(Dataset entries)
◇ ◇ ◇ ◇ ◇
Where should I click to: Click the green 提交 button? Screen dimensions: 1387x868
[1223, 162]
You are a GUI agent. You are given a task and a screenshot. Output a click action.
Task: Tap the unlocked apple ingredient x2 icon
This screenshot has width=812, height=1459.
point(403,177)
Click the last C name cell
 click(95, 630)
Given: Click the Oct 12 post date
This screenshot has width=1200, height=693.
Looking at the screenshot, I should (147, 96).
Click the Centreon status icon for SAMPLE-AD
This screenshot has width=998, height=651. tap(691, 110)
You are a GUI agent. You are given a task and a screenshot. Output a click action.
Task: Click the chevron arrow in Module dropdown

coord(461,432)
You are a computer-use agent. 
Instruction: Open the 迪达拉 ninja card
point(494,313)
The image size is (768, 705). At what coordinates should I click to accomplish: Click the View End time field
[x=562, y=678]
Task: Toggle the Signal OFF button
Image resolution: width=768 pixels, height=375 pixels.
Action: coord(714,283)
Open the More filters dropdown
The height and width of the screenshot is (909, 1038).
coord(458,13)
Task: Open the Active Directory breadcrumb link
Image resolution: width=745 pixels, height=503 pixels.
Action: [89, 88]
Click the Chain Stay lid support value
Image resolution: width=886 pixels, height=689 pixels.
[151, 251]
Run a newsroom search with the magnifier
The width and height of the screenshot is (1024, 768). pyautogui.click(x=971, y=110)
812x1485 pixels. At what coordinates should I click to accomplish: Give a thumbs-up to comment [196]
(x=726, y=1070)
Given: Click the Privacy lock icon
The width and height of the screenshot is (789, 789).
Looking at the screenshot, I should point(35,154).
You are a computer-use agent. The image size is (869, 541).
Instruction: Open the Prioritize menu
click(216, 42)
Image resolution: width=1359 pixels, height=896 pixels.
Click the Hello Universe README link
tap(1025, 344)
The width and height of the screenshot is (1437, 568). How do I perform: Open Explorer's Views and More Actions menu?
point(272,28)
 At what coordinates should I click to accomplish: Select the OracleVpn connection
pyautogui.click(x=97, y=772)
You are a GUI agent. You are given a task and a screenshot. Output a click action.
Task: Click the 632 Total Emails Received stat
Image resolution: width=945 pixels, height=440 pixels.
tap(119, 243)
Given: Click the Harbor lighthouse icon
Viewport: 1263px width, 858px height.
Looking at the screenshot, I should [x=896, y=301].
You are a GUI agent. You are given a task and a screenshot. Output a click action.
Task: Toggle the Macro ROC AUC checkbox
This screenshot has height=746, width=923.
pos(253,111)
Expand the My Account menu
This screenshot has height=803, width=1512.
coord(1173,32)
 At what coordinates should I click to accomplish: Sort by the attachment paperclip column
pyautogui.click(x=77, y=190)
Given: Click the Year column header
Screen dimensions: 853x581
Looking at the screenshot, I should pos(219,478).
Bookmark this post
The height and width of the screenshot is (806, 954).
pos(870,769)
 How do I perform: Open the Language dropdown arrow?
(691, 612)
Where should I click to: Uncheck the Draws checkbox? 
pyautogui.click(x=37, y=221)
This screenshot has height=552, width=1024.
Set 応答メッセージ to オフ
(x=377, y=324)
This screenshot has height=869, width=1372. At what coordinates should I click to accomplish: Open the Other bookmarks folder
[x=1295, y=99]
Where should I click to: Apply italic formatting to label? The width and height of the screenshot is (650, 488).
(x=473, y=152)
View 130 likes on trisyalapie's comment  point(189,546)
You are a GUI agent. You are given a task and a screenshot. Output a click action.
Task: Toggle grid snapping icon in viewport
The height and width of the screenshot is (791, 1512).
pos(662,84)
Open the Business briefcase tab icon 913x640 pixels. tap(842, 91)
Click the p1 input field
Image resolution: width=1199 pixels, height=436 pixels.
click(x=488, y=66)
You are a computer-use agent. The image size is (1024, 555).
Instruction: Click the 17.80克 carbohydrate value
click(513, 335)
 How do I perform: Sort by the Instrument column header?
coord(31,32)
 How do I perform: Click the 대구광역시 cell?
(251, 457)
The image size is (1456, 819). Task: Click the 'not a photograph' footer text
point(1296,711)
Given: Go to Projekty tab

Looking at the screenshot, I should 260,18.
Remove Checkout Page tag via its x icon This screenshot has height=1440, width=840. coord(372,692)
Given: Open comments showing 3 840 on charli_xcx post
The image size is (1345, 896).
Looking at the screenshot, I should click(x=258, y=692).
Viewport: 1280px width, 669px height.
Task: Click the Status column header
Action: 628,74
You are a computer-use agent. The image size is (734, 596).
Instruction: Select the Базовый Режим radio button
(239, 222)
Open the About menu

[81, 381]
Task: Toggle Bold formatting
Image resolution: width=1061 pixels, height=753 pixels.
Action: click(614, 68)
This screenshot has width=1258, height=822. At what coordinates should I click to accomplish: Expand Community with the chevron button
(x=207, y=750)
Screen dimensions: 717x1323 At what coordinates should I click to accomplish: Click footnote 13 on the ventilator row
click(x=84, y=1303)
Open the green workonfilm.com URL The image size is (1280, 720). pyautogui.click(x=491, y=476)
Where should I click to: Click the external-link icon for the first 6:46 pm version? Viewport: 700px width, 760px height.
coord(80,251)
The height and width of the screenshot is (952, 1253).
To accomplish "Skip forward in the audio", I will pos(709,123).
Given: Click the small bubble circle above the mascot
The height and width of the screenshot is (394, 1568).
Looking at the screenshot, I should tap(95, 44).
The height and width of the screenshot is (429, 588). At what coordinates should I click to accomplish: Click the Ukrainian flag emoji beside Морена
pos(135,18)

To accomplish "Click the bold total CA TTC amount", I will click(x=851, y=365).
◇ ◇ ◇ ◇ ◇
Write out the records shown above, exactly as they appear.

_Exercise solution_
Where should I click to: Click the green 提交 button? Screen dimensions: 1387x868
[1223, 162]
You are a GUI agent. You are given a task and a screenshot. Output a click action.
Task: Tap the unlocked apple ingredient x2 icon
This screenshot has width=812, height=1459.
point(403,177)
Click the last C name cell
 click(95, 630)
Given: Click the Oct 12 post date
This screenshot has width=1200, height=693.
Looking at the screenshot, I should (147, 96).
Click the Centreon status icon for SAMPLE-AD
This screenshot has width=998, height=651. tap(691, 110)
You are a GUI agent. You are given a task and a screenshot. Output a click action.
Task: Click the chevron arrow in Module dropdown

coord(461,432)
You are a computer-use agent. 
Instruction: Open the 迪达拉 ninja card
point(494,313)
The image size is (768, 705). At what coordinates should I click to accomplish: Click the View End time field
[x=562, y=678]
Task: Toggle the Signal OFF button
Image resolution: width=768 pixels, height=375 pixels.
Action: coord(714,283)
Open the More filters dropdown
The height and width of the screenshot is (909, 1038).
coord(458,13)
Task: Open the Active Directory breadcrumb link
Image resolution: width=745 pixels, height=503 pixels.
Action: [89, 88]
Click the Chain Stay lid support value
Image resolution: width=886 pixels, height=689 pixels.
[151, 251]
Run a newsroom search with the magnifier
The width and height of the screenshot is (1024, 768). pyautogui.click(x=971, y=110)
812x1485 pixels. At what coordinates should I click to accomplish: Give a thumbs-up to comment [196]
(x=726, y=1070)
Given: Click the Privacy lock icon
The width and height of the screenshot is (789, 789).
Looking at the screenshot, I should point(35,154).
You are a computer-use agent. The image size is (869, 541).
Instruction: Open the Prioritize menu
click(216, 42)
Image resolution: width=1359 pixels, height=896 pixels.
Click the Hello Universe README link
tap(1025, 344)
The width and height of the screenshot is (1437, 568). How do I perform: Open Explorer's Views and More Actions menu?
point(272,28)
 At what coordinates should I click to accomplish: Select the OracleVpn connection
pyautogui.click(x=97, y=772)
You are a GUI agent. You are given a task and a screenshot. Output a click action.
Task: Click the 632 Total Emails Received stat
Image resolution: width=945 pixels, height=440 pixels.
tap(119, 243)
Given: Click the Harbor lighthouse icon
Viewport: 1263px width, 858px height.
Looking at the screenshot, I should [x=896, y=301].
You are a GUI agent. You are given a task and a screenshot. Output a click action.
Task: Toggle the Macro ROC AUC checkbox
This screenshot has height=746, width=923.
pos(253,111)
Expand the My Account menu
This screenshot has height=803, width=1512.
coord(1173,32)
 At what coordinates should I click to accomplish: Sort by the attachment paperclip column
pyautogui.click(x=77, y=190)
Given: Click the Year column header
Screen dimensions: 853x581
Looking at the screenshot, I should pos(219,478).
Bookmark this post
The height and width of the screenshot is (806, 954).
pos(870,769)
 How do I perform: Open the Language dropdown arrow?
(691, 612)
Where should I click to: Uncheck the Draws checkbox? 
pyautogui.click(x=37, y=221)
This screenshot has height=552, width=1024.
Set 応答メッセージ to オフ
(x=377, y=324)
This screenshot has height=869, width=1372. At what coordinates should I click to accomplish: Open the Other bookmarks folder
[x=1295, y=99]
Where should I click to: Apply italic formatting to label? The width and height of the screenshot is (650, 488).
(x=473, y=152)
View 130 likes on trisyalapie's comment  point(189,546)
You are a GUI agent. You are given a task and a screenshot. Output a click action.
Task: Toggle grid snapping icon in viewport
The height and width of the screenshot is (791, 1512).
pos(662,84)
Open the Business briefcase tab icon 913x640 pixels. tap(842, 91)
Click the p1 input field
Image resolution: width=1199 pixels, height=436 pixels.
click(x=488, y=66)
You are a computer-use agent. The image size is (1024, 555).
Instruction: Click the 17.80克 carbohydrate value
click(513, 335)
 How do I perform: Sort by the Instrument column header?
coord(31,32)
 How do I perform: Click the 대구광역시 cell?
(251, 457)
The image size is (1456, 819). Task: Click the 'not a photograph' footer text
point(1296,711)
Given: Go to Projekty tab

Looking at the screenshot, I should 260,18.
Remove Checkout Page tag via its x icon This screenshot has height=1440, width=840. coord(372,692)
Given: Open comments showing 3 840 on charli_xcx post
The image size is (1345, 896).
Looking at the screenshot, I should click(x=258, y=692).
Viewport: 1280px width, 669px height.
Task: Click the Status column header
Action: 628,74
You are a computer-use agent. The image size is (734, 596).
Instruction: Select the Базовый Режим radio button
(239, 222)
Open the About menu

[81, 381]
Task: Toggle Bold formatting
Image resolution: width=1061 pixels, height=753 pixels.
Action: click(614, 68)
This screenshot has width=1258, height=822. At what coordinates should I click to accomplish: Expand Community with the chevron button
(x=207, y=750)
Screen dimensions: 717x1323 At what coordinates should I click to accomplish: Click footnote 13 on the ventilator row
click(x=84, y=1303)
Open the green workonfilm.com URL The image size is (1280, 720). pyautogui.click(x=491, y=476)
Where should I click to: Click the external-link icon for the first 6:46 pm version? Viewport: 700px width, 760px height.
coord(80,251)
The height and width of the screenshot is (952, 1253).
To accomplish "Skip forward in the audio", I will pos(709,123).
Given: Click the small bubble circle above the mascot
The height and width of the screenshot is (394, 1568).
Looking at the screenshot, I should tap(95, 44).
The height and width of the screenshot is (429, 588). At what coordinates should I click to accomplish: Click the Ukrainian flag emoji beside Морена
pos(135,18)

To accomplish "Click the bold total CA TTC amount", I will click(x=851, y=365).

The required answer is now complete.